Securing your organization’s most sensitive content is analogous to securing a busy office building. If you’re in charge of security in an office building, you must protect your tenants amid a constant flux of employees and visitors. You must keep the building, its employees, and their physical assets safe, but you can’t lock everyone out. You also can’t monitor every person, every moment.

You can, however, protect the entrances and exits to establish a secure external perimeter. And, you can lock the doors to your valuables to establish a secure internal perimeter. You can also shrink the overall threat surface by reducing the number of doors.

User apps, such as email, are the entrances and exits for files entering and leaving your organization. Enterprise apps and file stores, especially those where you keep sensitive content, are the doorways to your valuables. To protect your intellectual property, you must consolidate and secure these checkpoints. Restrict and secure the number of ways users can exchange files externally. And, restrict and secure the number of content repositories where valuable files are stored internally.

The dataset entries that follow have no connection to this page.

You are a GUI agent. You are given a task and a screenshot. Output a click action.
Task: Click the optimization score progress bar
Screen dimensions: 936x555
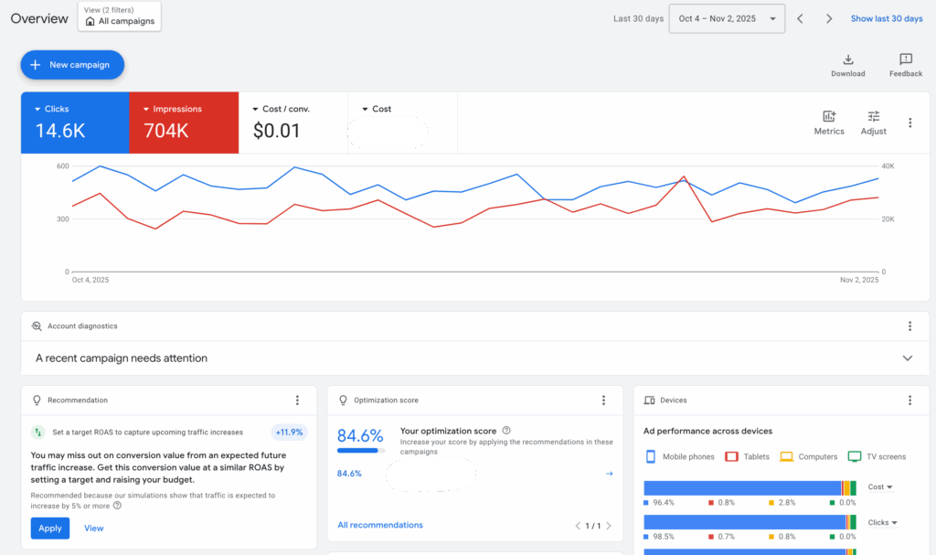click(359, 450)
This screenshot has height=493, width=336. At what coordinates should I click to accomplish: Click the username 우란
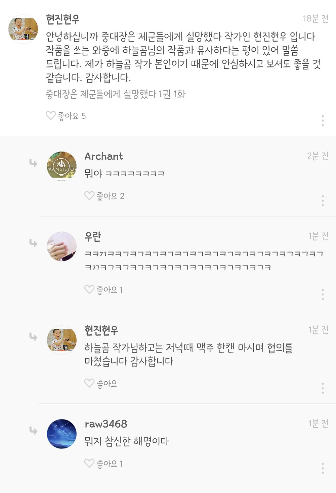93,236
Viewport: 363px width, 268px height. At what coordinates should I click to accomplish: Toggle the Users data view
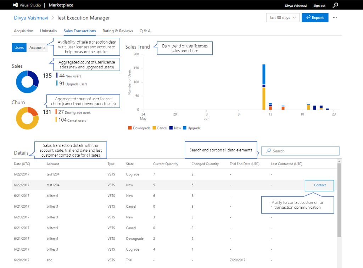19,47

The modern enterprise spends millions of dollars on cyber security, yet the modern CISO can’t say in any specific detail what information is entering and leaving the firm. If you can’t see it, you can’t defend it. Everyday workflows where employees exchange sensitive information with external parties expose the firm to constant threats, including leaks, phishing, malicious files, and compliance violations. These external workflow threats have a common theme: a user is the actor, and a file is the agent. Complete protection requires a defense that spans the full breadth of the associated threat surface: the collective paths of all files entering and leaving your organization.

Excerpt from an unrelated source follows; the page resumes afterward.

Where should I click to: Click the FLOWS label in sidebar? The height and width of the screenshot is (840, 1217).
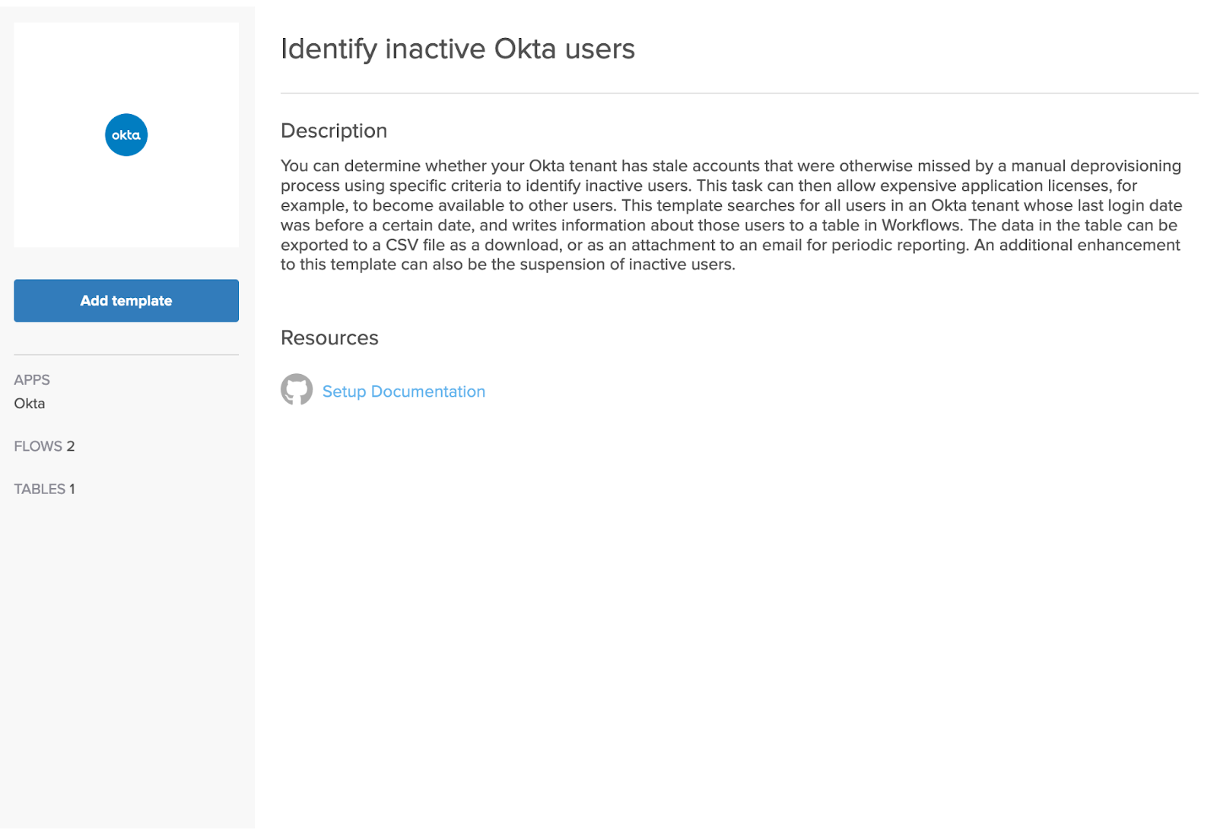(x=38, y=446)
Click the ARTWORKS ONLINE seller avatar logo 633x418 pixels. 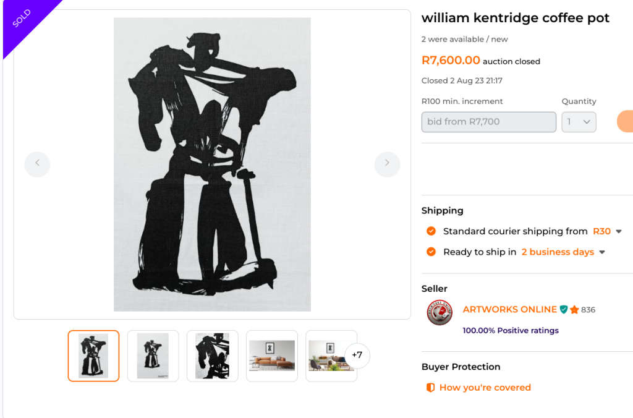[440, 313]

In our last blog post, we explored the importance of a CISO Dashboard for visualizing the threat surface and monitoring all sensitive content and IP that enters or leaves your organization. Today, we’ll discuss shrinking the threat surface by constructing secure external and internal perimeters.

Shrink the Threat Surface

Users share files from a wide array of endpoints: email, Web browsers, office apps, mobile apps, and enterprise apps. To shrink the threat surface, you must restrict these applications by controlling unauthorized software installation and deploying a cloud access security broker (CASB) to block unauthorized cloud services.

Shrink the Threat Surface
To protect your intellectual property, you must consolidate and secure enterprise apps and file stores, the doorways to your valuables. Restrict and secure the number of ways users can exchange files externally. And, restrict and secure the number of content repositories where valuable files are stored internally. [Source: Accellion secure file sharing and governance platform]

After reducing the number of entrances and exits, you need to funnel file traffic through security checkpoints, so each file can be efficiently inspected and secured—this can be achieved with simple enterprise app plugins for each endpoint. Plugins should make sending, receiving, saving and retrieving files very simple, otherwise users will attempt easier routes to complete their daily workflows, such as insecure consumer file sharing services. Unless you shine a light on shadow IT with strong cloud storage compliance, you can’t cover all your exits.

To further reduce the threat surface, you must establish a secure internal perimeter around your confidential documents with enterprise content integration, namely unifying access to all enterprise content stores. Otherwise, sensitive files can leak out undetected and malicious files can worm their way into your core content repositories.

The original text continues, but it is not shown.